And yet she uses a lot of green in the paintings that surround her as she prepares for her upcoming show at Berta Walker Gallery. The easy way is not Packard’s usual route. Her move from her family’s Packard Gallery to Berta Walker was a surprise. Packard’s mother Ann is well known for her stunning landscapes, and the Packard family has deep roots in Provincetown, going back to Cynthia’s great-grandfather Max Bohm, who was an important painter who taught and spent time in Provincetown, where he eventually died. To stay with the Packard Gallery might have been like painting without green for Packard.

In Repose (2022 oil on panel, 30×40″) by Cynthia Packard

“I can’t stay in the same place. I have to grow. I mean, to me, that’s the reason to be alive is to grow and learn and change,” she explains. “I was ready for some bold changes.”

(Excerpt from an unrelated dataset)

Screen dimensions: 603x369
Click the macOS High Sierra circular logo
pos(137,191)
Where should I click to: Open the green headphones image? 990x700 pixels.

Although she grew up in New Jersey, Packard has been here in Provincetown since 1981, consistently. She’d shown at several other excellent galleries prior to her mother opening the Packard Gallery. In her time here the town has certainly gone through drastic shifts and it’s no longer the bohemian art colony of the past, but she says it’s her family and the natural environment that keep her here.

“I walk for hours,” she says. “I tell my students, too, if you want to learn how to paint, paint this walk called Clapps Pond walk. There’s all these levels of horizontals, of pond and then trees and then grasses. And then there’s all these verticals, the trees, right? And then there’s all this light and dark. Everything you need to know is on that walk.”

Packard is a process painter. She allows the painting to be created through her, avoiding guiding the process too much. But there is a strong discipline to it, as well. She begins with three lines. Straight lines. From one end of the canvas to the other. The first is horizontal. The second is vertical. The third might be diagonal, or else it can be another horizontal or vertical. She does it to create the shapes she’ll be working with. (Organic lines come later because she says they, “tend to get romantic and there’s an attachment,” so they’re harder to change.)

These original lines may be altered or erased during the process, but in the end they are usually visible and give her work a certain kinetic quality. But also, they very much reveal the importance of drawing as the foundation of painting for her. Packard studied drawing with Fritz Bultman after modeling for him for three years as a student at Massachusetts College of Art. Even just posing for him gave her an opportunity to learn that she eagerly grasped.

“I always talk about him. Because he’s always in my mind,” she says smiling. “While I was modeling, I could see the reflection from his ceiling, because it was mirrored… I watched his gesture as I was in the pose. So I learned so much already. And then we just talked about art. People like him—and, well, Hans Hoffman—changed the idea of what a drawing is. It’s not describing some figure, or flower, or whatever; it’s dealing with space… He just loved me and gave me a gift. And believed in me. I mean, he did tell me, he said, ‘Cynthia, you’re so good. You will be great. Don’t have any kids’”

Never one to be told what to do, she went ahead and had four children (and now enjoys four grandchildren, in fact), never ceasing to do the work, despite Bultman’s warning. Family is important to Packard, even though it can be challenging when intense people are in a family together, working alongside each other, and sometimes butting heads. But even when she was a child, Packard was always aware of the artistic legacy of her family.
She says, growing up in Princeton, New Jersey, she used to take the train to New York City to visit the storage unit that held all of her great-grandfather’s paintings. She would just pull out a painting in the hallway, sit, and look at it with her 13-year-old eyes.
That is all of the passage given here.